_GIVEN DATA:_
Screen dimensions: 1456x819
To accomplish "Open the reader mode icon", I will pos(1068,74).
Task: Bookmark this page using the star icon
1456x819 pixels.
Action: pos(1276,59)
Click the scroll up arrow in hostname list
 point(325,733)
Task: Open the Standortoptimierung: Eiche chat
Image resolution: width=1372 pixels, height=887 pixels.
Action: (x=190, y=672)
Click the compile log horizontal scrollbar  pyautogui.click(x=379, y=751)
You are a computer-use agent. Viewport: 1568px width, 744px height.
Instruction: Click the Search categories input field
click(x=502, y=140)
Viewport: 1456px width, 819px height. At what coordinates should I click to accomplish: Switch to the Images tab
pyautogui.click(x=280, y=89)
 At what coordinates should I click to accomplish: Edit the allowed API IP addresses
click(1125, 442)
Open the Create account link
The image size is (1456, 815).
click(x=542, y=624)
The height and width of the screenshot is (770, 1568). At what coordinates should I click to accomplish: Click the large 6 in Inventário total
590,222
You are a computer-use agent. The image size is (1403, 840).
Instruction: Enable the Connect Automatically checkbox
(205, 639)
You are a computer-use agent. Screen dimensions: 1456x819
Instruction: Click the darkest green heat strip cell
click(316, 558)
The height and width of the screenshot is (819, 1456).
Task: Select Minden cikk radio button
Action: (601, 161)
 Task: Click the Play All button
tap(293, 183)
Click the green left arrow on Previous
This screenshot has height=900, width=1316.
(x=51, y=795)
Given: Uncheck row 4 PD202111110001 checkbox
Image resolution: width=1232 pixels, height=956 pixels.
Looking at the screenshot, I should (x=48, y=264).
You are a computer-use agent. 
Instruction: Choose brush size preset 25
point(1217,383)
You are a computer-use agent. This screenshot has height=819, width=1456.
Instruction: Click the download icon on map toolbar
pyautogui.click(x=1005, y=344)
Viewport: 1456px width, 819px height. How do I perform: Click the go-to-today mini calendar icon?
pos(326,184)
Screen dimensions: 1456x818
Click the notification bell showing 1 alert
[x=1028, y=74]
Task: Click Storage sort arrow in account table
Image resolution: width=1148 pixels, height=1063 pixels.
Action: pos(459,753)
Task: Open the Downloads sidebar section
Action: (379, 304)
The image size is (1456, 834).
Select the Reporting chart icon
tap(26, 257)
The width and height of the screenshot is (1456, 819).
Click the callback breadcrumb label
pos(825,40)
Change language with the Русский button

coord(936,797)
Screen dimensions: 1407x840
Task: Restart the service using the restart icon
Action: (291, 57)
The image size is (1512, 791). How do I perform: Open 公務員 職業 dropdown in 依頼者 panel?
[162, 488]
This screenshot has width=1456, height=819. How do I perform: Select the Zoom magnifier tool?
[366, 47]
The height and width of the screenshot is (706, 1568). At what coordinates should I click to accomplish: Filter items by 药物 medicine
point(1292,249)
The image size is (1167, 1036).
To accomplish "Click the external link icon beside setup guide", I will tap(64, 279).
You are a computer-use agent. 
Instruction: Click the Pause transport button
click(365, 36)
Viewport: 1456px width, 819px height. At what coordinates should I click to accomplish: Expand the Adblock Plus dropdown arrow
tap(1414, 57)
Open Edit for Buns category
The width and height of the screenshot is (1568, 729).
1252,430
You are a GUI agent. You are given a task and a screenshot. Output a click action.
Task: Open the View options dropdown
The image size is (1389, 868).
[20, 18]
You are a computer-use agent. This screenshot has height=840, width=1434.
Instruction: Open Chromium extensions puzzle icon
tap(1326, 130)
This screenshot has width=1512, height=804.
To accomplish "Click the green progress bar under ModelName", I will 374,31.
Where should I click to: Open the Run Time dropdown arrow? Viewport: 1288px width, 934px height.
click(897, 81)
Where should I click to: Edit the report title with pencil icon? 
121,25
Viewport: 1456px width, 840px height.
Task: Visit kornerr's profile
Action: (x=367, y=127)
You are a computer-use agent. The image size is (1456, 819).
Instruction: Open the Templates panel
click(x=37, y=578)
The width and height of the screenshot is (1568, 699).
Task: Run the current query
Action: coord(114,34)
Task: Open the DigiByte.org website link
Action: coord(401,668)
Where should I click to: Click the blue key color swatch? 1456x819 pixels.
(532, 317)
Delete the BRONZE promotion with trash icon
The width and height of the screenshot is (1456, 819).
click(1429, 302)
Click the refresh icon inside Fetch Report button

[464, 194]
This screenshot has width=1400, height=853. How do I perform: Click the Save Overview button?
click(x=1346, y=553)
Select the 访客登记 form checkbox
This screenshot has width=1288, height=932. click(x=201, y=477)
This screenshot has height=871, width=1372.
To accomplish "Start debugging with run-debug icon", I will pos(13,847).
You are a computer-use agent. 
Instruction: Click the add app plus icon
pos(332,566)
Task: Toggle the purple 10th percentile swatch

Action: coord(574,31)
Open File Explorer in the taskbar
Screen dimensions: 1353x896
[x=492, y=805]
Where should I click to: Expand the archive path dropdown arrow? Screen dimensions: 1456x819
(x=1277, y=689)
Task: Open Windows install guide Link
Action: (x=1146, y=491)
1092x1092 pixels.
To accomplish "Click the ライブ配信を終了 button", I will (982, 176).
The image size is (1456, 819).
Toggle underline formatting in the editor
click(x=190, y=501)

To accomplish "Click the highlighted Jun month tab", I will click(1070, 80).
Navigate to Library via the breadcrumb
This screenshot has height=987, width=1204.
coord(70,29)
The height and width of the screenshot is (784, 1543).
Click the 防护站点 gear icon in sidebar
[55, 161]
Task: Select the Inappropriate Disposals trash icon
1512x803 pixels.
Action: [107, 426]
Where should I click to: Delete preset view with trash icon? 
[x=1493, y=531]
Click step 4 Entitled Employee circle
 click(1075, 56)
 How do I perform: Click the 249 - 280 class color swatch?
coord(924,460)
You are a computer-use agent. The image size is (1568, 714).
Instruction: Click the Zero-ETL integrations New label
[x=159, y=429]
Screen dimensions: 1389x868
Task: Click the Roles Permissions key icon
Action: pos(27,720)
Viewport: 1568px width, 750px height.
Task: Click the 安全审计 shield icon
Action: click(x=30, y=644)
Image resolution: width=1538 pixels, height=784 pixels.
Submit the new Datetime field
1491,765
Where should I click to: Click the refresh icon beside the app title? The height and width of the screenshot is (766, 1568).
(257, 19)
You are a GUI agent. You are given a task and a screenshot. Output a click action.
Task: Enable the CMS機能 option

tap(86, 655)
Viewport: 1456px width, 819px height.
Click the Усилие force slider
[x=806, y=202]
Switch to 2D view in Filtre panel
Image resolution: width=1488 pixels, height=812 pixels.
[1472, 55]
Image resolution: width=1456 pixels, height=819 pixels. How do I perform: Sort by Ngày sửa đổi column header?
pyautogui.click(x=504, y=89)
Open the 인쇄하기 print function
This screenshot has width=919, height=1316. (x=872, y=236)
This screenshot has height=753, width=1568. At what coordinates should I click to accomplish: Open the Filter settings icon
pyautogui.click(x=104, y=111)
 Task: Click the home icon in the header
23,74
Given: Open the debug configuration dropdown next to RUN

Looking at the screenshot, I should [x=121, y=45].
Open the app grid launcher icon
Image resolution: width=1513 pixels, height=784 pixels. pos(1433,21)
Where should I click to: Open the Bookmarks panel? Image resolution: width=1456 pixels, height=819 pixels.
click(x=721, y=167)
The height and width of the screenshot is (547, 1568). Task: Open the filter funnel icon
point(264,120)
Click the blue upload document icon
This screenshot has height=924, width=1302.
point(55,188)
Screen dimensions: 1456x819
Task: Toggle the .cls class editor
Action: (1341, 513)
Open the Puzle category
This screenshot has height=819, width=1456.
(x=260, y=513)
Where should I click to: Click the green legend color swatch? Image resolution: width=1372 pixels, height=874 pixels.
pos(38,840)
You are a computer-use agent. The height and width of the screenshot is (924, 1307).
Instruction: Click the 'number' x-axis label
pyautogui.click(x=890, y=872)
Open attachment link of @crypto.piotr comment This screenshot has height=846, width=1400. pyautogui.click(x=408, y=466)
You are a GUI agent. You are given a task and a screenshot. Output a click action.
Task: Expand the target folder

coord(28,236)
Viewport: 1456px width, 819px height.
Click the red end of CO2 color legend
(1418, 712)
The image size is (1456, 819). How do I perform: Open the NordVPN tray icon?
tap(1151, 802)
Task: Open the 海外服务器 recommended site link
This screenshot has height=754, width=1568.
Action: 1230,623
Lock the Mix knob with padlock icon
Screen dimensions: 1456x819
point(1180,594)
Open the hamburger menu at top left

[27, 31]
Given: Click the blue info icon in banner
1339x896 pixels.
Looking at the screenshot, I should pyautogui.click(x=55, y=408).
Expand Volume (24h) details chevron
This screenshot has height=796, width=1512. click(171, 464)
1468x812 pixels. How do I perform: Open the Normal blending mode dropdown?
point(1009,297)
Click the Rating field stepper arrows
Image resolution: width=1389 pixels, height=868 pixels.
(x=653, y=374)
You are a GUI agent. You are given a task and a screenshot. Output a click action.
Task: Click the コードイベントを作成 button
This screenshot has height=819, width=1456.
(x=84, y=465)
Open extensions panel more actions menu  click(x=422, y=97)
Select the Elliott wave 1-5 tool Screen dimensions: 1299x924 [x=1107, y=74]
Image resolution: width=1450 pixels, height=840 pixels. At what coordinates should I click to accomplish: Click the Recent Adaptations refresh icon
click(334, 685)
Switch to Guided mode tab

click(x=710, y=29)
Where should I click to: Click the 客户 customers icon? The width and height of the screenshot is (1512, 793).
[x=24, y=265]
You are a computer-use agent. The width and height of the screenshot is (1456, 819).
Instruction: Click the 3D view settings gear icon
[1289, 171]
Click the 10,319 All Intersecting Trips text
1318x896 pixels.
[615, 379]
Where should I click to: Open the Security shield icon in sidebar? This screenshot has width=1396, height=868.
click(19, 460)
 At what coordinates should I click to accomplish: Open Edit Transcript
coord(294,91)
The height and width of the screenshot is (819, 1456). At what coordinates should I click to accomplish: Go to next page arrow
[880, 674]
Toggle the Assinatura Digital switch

_EXERCISE AIM:_ Give back, word for word, only the lines above from the line holding "Task: Expand the target folder" to the line holding "Select the Elliott", both included.

_WRITTEN REPLY:_
Task: Expand the target folder

coord(28,236)
Viewport: 1456px width, 819px height.
Click the red end of CO2 color legend
(1418, 712)
The image size is (1456, 819). How do I perform: Open the NordVPN tray icon?
tap(1151, 802)
Task: Open the 海外服务器 recommended site link
This screenshot has height=754, width=1568.
Action: 1230,623
Lock the Mix knob with padlock icon
Screen dimensions: 1456x819
point(1180,594)
Open the hamburger menu at top left

[27, 31]
Given: Click the blue info icon in banner
1339x896 pixels.
Looking at the screenshot, I should pyautogui.click(x=55, y=408).
Expand Volume (24h) details chevron
This screenshot has height=796, width=1512. click(171, 464)
1468x812 pixels. How do I perform: Open the Normal blending mode dropdown?
point(1009,297)
Click the Rating field stepper arrows
Image resolution: width=1389 pixels, height=868 pixels.
(x=653, y=374)
You are a GUI agent. You are given a task and a screenshot. Output a click action.
Task: Click the コードイベントを作成 button
This screenshot has height=819, width=1456.
(x=84, y=465)
Open extensions panel more actions menu  click(x=422, y=97)
Select the Elliott wave 1-5 tool Screen dimensions: 1299x924 [x=1107, y=74]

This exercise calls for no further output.